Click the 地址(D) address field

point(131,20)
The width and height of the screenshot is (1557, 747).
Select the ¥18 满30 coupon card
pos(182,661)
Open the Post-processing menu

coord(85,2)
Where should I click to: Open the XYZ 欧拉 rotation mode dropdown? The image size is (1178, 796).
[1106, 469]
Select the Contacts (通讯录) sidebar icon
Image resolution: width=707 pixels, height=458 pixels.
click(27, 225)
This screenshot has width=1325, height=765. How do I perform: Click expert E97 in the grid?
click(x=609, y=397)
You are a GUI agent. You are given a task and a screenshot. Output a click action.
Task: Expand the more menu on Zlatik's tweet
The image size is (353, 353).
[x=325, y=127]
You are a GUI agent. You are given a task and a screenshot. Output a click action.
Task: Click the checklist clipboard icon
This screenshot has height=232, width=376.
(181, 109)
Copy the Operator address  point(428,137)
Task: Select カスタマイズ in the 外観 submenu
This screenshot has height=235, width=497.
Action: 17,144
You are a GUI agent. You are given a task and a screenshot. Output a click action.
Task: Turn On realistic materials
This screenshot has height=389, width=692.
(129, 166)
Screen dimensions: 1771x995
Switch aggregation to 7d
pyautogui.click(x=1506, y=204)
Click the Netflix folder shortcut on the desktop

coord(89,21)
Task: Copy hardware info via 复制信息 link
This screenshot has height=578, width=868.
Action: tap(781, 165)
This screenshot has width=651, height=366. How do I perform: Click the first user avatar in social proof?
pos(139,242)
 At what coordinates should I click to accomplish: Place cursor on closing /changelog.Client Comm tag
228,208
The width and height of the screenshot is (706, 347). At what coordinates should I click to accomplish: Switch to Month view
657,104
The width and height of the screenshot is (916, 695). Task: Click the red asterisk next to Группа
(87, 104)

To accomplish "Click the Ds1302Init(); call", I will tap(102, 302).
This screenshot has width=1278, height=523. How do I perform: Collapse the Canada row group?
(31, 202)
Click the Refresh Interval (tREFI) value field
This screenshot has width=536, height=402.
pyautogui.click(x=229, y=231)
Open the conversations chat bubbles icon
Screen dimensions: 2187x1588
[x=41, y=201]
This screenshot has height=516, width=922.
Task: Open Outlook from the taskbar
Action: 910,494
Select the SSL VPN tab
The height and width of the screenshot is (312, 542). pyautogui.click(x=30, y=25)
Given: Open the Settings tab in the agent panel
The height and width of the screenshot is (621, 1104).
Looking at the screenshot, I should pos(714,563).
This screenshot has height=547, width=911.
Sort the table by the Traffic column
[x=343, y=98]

> [Directions]: Reproduce the entries above exactly as they appear, line for line.

> [Output for this exercise]:
Click the 地址(D) address field

point(131,20)
The width and height of the screenshot is (1557, 747).
Select the ¥18 满30 coupon card
pos(182,661)
Open the Post-processing menu

coord(85,2)
Where should I click to: Open the XYZ 欧拉 rotation mode dropdown? The image size is (1178, 796).
[1106, 469]
Select the Contacts (通讯录) sidebar icon
Image resolution: width=707 pixels, height=458 pixels.
click(27, 225)
This screenshot has width=1325, height=765. How do I perform: Click expert E97 in the grid?
click(x=609, y=397)
You are a GUI agent. You are given a task and a screenshot. Output a click action.
Task: Expand the more menu on Zlatik's tweet
The image size is (353, 353).
[x=325, y=127]
You are a GUI agent. You are given a task and a screenshot. Output a click action.
Task: Click the checklist clipboard icon
This screenshot has height=232, width=376.
(181, 109)
Copy the Operator address  point(428,137)
Task: Select カスタマイズ in the 外観 submenu
This screenshot has height=235, width=497.
Action: 17,144
You are a GUI agent. You are given a task and a screenshot. Output a click action.
Task: Turn On realistic materials
This screenshot has height=389, width=692.
(129, 166)
Screen dimensions: 1771x995
Switch aggregation to 7d
pyautogui.click(x=1506, y=204)
Click the Netflix folder shortcut on the desktop

coord(89,21)
Task: Copy hardware info via 复制信息 link
This screenshot has height=578, width=868.
Action: tap(781, 165)
This screenshot has width=651, height=366. How do I perform: Click the first user avatar in social proof?
pos(139,242)
 At what coordinates should I click to accomplish: Place cursor on closing /changelog.Client Comm tag
228,208
The width and height of the screenshot is (706, 347). At what coordinates should I click to accomplish: Switch to Month view
657,104
The width and height of the screenshot is (916, 695). Task: Click the red asterisk next to Группа
(87, 104)

To accomplish "Click the Ds1302Init(); call", I will tap(102, 302).
This screenshot has width=1278, height=523. How do I perform: Collapse the Canada row group?
(31, 202)
Click the Refresh Interval (tREFI) value field
This screenshot has width=536, height=402.
pyautogui.click(x=229, y=231)
Open the conversations chat bubbles icon
Screen dimensions: 2187x1588
[x=41, y=201]
This screenshot has height=516, width=922.
Task: Open Outlook from the taskbar
Action: 910,494
Select the SSL VPN tab
The height and width of the screenshot is (312, 542). pyautogui.click(x=30, y=25)
Given: Open the Settings tab in the agent panel
The height and width of the screenshot is (621, 1104).
Looking at the screenshot, I should pos(714,563).
This screenshot has height=547, width=911.
Sort the table by the Traffic column
[x=343, y=98]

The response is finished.